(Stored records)
==================================================

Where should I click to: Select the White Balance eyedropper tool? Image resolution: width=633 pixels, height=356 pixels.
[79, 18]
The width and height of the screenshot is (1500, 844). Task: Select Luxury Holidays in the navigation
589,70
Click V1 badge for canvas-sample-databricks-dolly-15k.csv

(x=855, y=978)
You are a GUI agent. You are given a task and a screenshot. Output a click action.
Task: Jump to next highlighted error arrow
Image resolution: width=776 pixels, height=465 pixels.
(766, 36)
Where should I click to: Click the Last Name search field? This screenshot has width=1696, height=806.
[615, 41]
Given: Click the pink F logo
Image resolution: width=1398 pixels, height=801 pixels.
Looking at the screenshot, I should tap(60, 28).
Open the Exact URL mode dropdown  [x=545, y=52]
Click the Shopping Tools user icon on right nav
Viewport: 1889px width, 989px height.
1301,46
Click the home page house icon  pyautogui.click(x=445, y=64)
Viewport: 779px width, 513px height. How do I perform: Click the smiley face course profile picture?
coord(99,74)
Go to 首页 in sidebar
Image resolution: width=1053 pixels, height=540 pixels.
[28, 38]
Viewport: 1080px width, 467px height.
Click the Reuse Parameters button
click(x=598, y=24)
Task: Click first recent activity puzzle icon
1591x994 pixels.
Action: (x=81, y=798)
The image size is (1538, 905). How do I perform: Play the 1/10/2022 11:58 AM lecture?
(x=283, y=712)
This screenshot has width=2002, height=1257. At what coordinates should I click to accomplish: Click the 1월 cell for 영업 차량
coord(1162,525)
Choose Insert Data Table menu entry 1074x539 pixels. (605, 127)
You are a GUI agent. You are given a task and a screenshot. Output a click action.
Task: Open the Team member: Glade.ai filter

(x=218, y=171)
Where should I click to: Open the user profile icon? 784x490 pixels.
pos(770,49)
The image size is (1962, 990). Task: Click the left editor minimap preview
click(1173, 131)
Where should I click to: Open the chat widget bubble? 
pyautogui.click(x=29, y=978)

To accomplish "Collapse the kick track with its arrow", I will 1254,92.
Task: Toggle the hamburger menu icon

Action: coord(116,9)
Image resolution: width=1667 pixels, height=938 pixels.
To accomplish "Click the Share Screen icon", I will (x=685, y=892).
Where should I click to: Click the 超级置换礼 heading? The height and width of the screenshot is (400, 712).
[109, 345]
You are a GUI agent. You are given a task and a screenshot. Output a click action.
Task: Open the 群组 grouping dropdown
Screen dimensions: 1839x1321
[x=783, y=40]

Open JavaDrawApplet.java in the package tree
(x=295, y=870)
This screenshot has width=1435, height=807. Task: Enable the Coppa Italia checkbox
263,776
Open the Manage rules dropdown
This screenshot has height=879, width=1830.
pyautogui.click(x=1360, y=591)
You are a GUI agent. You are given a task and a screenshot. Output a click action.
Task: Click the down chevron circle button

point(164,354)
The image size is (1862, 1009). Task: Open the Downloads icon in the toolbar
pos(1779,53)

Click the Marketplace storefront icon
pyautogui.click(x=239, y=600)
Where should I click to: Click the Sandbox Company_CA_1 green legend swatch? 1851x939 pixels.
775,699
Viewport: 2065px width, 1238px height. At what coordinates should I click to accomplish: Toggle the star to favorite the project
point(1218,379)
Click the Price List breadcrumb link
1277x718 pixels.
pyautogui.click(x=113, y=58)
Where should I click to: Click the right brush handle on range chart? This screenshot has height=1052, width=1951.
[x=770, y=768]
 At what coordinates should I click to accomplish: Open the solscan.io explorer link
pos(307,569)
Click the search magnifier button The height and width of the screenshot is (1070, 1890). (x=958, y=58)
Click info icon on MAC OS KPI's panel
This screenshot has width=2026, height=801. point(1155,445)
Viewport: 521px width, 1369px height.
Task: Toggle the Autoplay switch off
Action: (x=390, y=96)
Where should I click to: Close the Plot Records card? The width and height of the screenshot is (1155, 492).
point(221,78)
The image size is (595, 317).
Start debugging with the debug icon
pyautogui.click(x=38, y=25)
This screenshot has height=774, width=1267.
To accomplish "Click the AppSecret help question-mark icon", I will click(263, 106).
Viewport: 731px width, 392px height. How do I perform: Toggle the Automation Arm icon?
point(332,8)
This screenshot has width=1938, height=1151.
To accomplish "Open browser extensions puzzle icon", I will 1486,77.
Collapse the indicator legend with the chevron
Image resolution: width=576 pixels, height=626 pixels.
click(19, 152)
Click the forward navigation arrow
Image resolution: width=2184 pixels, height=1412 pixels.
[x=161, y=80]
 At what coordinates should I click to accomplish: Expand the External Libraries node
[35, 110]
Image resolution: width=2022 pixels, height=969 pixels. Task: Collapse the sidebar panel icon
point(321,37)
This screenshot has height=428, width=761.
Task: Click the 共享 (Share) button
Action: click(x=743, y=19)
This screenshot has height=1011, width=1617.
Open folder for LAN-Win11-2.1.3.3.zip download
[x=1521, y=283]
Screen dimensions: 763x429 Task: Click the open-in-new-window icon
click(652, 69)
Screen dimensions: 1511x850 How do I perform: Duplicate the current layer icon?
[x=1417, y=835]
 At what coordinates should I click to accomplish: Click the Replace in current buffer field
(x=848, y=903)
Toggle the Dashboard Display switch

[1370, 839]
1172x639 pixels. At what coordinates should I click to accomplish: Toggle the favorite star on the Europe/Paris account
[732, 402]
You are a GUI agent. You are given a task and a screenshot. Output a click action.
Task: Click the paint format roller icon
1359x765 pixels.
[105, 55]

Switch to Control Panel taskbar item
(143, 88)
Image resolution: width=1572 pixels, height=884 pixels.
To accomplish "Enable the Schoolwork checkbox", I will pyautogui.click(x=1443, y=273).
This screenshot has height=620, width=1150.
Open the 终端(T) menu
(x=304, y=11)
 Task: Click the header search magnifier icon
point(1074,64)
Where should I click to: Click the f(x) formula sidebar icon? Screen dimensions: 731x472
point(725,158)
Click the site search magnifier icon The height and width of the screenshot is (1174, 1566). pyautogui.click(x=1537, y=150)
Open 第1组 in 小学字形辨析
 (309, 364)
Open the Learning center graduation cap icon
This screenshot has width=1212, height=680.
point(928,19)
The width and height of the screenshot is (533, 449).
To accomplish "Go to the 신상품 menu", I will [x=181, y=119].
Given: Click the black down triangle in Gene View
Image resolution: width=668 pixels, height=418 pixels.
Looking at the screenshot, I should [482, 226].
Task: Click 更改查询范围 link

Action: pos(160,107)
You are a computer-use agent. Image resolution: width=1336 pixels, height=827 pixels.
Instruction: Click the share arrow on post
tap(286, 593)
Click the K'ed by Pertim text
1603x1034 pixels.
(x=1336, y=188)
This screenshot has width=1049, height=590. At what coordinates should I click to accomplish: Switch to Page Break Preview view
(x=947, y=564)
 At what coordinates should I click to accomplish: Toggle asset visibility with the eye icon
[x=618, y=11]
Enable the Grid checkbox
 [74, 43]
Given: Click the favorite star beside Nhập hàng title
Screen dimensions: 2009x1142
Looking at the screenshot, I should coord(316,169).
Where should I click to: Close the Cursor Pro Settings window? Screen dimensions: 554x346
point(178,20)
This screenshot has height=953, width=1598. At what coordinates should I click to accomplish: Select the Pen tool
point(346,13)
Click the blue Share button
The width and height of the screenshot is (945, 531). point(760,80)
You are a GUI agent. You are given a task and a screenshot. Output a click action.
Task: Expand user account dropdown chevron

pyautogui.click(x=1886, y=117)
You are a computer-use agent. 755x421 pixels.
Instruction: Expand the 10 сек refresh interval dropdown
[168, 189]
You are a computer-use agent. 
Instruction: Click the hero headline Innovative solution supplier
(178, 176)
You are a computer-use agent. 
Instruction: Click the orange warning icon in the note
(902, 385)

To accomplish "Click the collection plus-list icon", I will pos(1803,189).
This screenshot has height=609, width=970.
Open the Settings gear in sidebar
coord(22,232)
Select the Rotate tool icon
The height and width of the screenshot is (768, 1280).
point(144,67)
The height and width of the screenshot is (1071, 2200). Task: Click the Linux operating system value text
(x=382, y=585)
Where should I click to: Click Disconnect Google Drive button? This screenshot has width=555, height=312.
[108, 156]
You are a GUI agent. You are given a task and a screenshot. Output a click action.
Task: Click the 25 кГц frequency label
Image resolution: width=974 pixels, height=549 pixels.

==================================================

What you should do
Copy the lines that hold the word "computer". Take them from the records above.

Exercise solution
You are a computer-use agent. Image resolution: width=1336 pixels, height=827 pixels.
You are a computer-use agent. 755x421 pixels.
You are a computer-use agent. 
You are a computer-use agent. 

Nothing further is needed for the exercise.